I really tried to not be a “Yarn fanboy” and give NPM5 a shot (several, actually, and months to resolve the initial issues) but it seemed that every time I moved forward, I just hit another issue that prevented me from using it cleanly. I could make the above list of NPM shortcomings pretty easily, but don’t have may things that Yarn can’t do that NPM can. (I do think “NPM publish” for publishing new packages does work much better than Yarn at the moment).

Yarn actually had the same problem for a while; the first time I tried Yarn, there were no less than 3 issues that prevented me from actually using it (and that is why I stayed on NPM 3 for a while, and eventually gave NPM 5 a shot). However, all those issues have since been fixed.

NPM is now at 5.2.1 and some basic things still prevent me from using it (especially the lockfile changing between installs of the same packages and between devs on the team). I hate to have my fellow devs constantly switching technologies, but it really seems like Yarn is just more usable than NPM at the moment.

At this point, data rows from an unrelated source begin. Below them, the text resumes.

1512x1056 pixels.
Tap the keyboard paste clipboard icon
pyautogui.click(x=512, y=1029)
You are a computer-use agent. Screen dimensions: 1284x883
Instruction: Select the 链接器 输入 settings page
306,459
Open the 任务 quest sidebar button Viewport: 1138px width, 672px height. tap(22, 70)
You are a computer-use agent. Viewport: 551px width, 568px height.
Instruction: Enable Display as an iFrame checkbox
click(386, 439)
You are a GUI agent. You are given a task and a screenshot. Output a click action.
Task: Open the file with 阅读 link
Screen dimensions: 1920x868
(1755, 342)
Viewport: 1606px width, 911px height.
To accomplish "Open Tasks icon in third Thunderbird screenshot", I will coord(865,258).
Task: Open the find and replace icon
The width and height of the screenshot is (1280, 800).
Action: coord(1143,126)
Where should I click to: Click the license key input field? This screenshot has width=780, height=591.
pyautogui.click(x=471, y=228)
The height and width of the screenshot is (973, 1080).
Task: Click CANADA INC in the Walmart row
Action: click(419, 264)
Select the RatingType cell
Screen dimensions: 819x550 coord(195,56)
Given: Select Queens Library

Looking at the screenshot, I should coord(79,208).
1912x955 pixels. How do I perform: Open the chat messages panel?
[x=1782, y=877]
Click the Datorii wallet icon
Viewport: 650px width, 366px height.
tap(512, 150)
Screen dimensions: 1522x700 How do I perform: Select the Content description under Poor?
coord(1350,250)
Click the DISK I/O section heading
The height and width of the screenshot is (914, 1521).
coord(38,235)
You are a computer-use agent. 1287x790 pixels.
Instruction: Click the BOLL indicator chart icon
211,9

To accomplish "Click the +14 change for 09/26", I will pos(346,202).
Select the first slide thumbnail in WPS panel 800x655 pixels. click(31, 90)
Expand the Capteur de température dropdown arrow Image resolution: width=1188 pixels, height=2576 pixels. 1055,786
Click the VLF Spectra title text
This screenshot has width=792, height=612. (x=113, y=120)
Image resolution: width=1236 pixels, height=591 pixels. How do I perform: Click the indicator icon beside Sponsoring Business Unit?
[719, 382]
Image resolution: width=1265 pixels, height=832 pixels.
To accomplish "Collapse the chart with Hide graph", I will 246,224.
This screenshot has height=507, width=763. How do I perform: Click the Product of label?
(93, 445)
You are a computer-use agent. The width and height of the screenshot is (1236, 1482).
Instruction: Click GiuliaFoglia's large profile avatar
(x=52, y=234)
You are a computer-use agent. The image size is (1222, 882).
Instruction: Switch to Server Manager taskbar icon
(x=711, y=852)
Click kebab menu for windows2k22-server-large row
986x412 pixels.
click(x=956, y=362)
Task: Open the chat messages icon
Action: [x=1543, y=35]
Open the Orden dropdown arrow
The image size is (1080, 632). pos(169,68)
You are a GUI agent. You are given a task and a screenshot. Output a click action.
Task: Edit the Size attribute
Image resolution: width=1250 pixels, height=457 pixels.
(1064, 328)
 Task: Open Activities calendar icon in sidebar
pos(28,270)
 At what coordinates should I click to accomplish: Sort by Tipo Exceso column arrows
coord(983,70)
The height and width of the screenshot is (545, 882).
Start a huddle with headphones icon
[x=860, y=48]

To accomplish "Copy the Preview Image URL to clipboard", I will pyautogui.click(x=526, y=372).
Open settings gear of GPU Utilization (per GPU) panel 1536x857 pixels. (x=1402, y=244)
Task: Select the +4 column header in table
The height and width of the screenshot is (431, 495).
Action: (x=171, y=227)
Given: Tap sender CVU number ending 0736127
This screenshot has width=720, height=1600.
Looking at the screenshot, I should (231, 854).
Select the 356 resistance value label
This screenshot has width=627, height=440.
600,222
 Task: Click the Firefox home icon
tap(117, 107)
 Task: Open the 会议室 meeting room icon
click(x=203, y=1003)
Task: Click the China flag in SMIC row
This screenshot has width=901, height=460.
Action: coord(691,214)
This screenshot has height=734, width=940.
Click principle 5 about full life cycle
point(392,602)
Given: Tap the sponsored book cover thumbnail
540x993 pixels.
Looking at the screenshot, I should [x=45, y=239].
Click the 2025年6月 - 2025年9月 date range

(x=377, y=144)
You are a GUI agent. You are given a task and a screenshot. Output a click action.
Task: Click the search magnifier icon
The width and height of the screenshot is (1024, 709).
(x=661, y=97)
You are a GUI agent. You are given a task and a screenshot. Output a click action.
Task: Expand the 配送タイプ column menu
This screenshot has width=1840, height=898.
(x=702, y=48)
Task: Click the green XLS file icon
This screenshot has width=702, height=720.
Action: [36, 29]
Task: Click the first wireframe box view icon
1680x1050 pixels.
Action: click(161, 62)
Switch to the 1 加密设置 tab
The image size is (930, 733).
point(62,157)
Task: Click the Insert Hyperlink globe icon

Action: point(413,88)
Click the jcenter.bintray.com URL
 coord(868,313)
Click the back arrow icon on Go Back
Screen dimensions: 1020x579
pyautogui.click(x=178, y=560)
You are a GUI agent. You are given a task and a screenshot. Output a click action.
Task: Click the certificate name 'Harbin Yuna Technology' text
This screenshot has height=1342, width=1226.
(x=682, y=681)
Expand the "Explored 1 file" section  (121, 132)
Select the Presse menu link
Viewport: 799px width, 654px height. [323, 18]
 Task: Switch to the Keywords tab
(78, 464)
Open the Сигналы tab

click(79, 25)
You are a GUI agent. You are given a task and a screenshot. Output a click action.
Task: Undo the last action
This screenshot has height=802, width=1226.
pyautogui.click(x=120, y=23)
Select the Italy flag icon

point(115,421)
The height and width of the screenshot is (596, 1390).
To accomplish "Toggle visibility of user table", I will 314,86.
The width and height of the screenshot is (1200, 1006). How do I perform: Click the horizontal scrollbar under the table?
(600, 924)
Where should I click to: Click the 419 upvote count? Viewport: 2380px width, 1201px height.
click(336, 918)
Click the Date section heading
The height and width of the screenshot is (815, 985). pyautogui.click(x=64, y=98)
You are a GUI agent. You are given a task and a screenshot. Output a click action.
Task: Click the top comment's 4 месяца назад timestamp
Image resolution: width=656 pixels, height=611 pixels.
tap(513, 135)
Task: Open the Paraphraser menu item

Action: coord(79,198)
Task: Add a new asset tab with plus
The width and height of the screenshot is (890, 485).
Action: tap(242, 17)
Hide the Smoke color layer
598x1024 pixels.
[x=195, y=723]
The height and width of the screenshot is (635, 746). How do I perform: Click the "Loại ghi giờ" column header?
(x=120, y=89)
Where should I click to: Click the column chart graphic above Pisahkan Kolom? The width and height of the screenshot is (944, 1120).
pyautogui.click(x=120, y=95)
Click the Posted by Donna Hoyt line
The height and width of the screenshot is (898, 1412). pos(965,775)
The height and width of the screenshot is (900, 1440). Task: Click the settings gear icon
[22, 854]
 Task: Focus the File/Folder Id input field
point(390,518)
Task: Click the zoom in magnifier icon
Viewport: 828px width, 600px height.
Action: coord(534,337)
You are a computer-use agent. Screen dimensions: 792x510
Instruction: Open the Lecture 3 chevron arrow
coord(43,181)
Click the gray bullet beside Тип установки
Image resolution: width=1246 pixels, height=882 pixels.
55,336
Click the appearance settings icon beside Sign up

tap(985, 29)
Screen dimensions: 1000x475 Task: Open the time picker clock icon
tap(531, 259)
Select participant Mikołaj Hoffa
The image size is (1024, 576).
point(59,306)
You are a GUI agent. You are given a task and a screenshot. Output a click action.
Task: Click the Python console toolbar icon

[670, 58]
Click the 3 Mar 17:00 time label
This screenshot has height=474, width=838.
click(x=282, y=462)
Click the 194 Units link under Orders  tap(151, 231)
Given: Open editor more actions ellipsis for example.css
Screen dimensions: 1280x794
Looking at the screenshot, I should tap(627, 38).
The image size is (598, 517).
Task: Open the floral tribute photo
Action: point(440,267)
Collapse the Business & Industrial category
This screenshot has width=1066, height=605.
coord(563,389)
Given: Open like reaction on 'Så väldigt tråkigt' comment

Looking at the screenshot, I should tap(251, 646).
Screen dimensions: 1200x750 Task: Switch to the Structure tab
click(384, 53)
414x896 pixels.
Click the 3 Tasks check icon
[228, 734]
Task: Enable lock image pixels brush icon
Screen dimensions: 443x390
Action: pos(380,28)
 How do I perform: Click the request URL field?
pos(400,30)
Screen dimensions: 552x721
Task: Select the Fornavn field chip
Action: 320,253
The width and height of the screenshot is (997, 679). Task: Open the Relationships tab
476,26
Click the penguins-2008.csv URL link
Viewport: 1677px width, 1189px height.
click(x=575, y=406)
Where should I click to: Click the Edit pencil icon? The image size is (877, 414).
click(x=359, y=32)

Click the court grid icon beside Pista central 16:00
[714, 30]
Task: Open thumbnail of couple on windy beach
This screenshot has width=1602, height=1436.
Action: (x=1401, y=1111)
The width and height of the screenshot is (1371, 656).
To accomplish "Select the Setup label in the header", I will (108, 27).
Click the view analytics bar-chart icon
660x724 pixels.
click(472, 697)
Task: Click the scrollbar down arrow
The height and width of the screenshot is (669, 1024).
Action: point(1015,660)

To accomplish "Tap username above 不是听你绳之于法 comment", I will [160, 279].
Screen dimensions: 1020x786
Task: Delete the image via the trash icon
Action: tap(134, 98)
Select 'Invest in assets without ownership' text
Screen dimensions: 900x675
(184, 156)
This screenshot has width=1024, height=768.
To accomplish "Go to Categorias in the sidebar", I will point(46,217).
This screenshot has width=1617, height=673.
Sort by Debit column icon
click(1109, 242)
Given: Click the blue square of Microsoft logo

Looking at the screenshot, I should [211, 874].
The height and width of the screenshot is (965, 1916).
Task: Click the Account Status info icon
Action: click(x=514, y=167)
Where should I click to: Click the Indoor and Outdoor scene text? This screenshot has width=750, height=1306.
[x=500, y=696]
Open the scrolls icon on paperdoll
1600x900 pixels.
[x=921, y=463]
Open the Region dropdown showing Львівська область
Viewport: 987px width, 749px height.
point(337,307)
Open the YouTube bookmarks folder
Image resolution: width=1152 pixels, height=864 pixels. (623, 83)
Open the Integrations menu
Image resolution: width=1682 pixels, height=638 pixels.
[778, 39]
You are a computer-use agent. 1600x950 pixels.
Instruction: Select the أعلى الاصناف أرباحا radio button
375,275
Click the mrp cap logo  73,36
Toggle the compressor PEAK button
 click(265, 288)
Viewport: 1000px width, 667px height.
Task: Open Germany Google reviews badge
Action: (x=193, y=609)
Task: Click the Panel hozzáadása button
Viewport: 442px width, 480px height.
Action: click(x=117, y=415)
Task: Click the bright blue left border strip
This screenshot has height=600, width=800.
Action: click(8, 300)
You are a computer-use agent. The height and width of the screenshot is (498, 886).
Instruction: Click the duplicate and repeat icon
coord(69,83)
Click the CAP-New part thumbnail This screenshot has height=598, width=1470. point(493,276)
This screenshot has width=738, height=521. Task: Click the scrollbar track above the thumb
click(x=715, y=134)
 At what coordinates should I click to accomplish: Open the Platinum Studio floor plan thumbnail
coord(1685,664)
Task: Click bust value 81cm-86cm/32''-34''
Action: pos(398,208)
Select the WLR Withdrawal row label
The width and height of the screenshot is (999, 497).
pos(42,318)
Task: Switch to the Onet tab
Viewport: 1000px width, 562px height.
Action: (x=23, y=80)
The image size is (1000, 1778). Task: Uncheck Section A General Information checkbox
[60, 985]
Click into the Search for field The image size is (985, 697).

Yarn was initially almost unusable for me too, but has progressed to the point where I think it can be used for large-scale projects without fear. I had been just using Yarn for personal projects for a while, but was hesitant to really make the “big switch” at work and make everyone install and learn a new tool when NPM was already so ubiquitous. However, I think I’m to the point where I’m just going to move forward with Yarn. I’m certainly not saying that this should be everyone’s decision. Perhaps the things listed above don’t affect you. Either way, it shows how much you really need to evaluate things like this instead of blindly adopting them. It took me over 2 months of flipping back and forth to come to this conclusion.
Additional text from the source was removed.